Mzala se encogió de hombros.
– No tengo ojos en todas partes.
– Trafican con una nueva droga a base de tik.
– No sé nada de eso. Pero si es verdad, no debería tardar en enterarme.
– La mafia nigeriana controla el tik -prosiguió Neuman.
– Puede, pero no en nuestro territorio. Ya le he dicho que hace meses que no vemos a esos hijos de…
– Puta, sí, ya lo sé. ¿Y esos tatuajes?
– Un escorpión, ¿no?
– Oye, pues sí que sabes tú de animales, ¿no?
– Los reportajes de la tele, que te alimentan el cerebro -se burló Mzala.
– Una bala en la cabeza también alimenta que no veas. ¿Y bien?
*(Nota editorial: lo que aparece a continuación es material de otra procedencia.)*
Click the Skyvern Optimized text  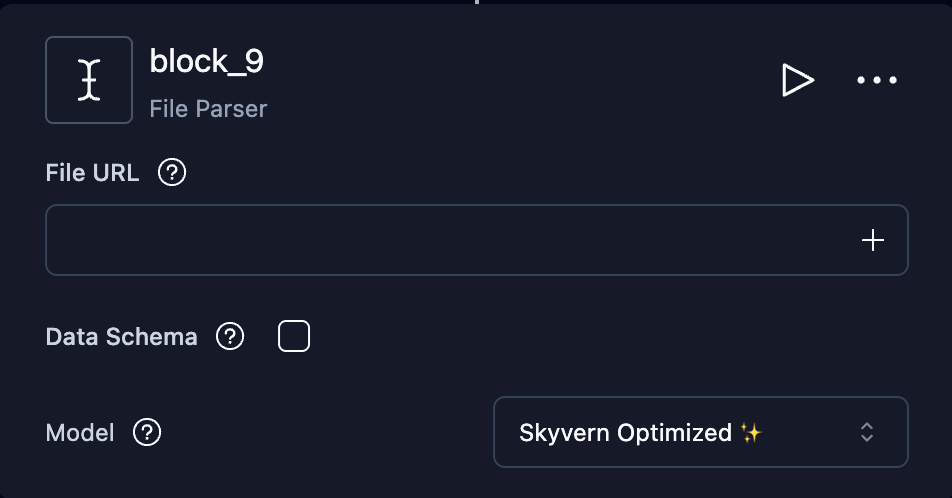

El tsotsi tenía la mitad de los dientes podridos, tributo pagado a la malnutrición infantil, y los brazos, cubiertos de cicatrices.
– No puedo decirle nada -masculló-: no he visto nunca a esos tíos. Pero si los veo rondar por aquí, cuente conmigo para darles su merecido.
– Se estaban metiendo con este chaval -insistió Neuman, enseñándole la foto escolar-: Simón Mceli.
Mzala esbozó una sonrisa torva.
– Pero si parece un angelito.
– ¿Lo conoces?
– No. Me traen sin cuidado los niños.
Mzala sólo había tenido un hermano pequeño, todavía más ladrón que él, que se había matado como un imbécil, haciendo el ganso con su pipa.
– Stan Ramphele, ¿tampoco te dice nada ese nombre? ¿Y su hermano Sonny, que traficaba en la playa de Muizenberg?
El xhosa negó con la cabeza, como si Neuman fuera muy desencaminado.
– Nuestro negocio es la dagga y la defensa del territorio -repitió-: sus hermanos y lo que trapichearan en la costa no es asunto nuestro.
Neuman le sacaba una cabeza al jefe de la banda.
– Qué raro -le dijo bajito el zulú-, los tipos a los que busco se parecen mucho a ti, tienen la misma pinta de hijos de puta.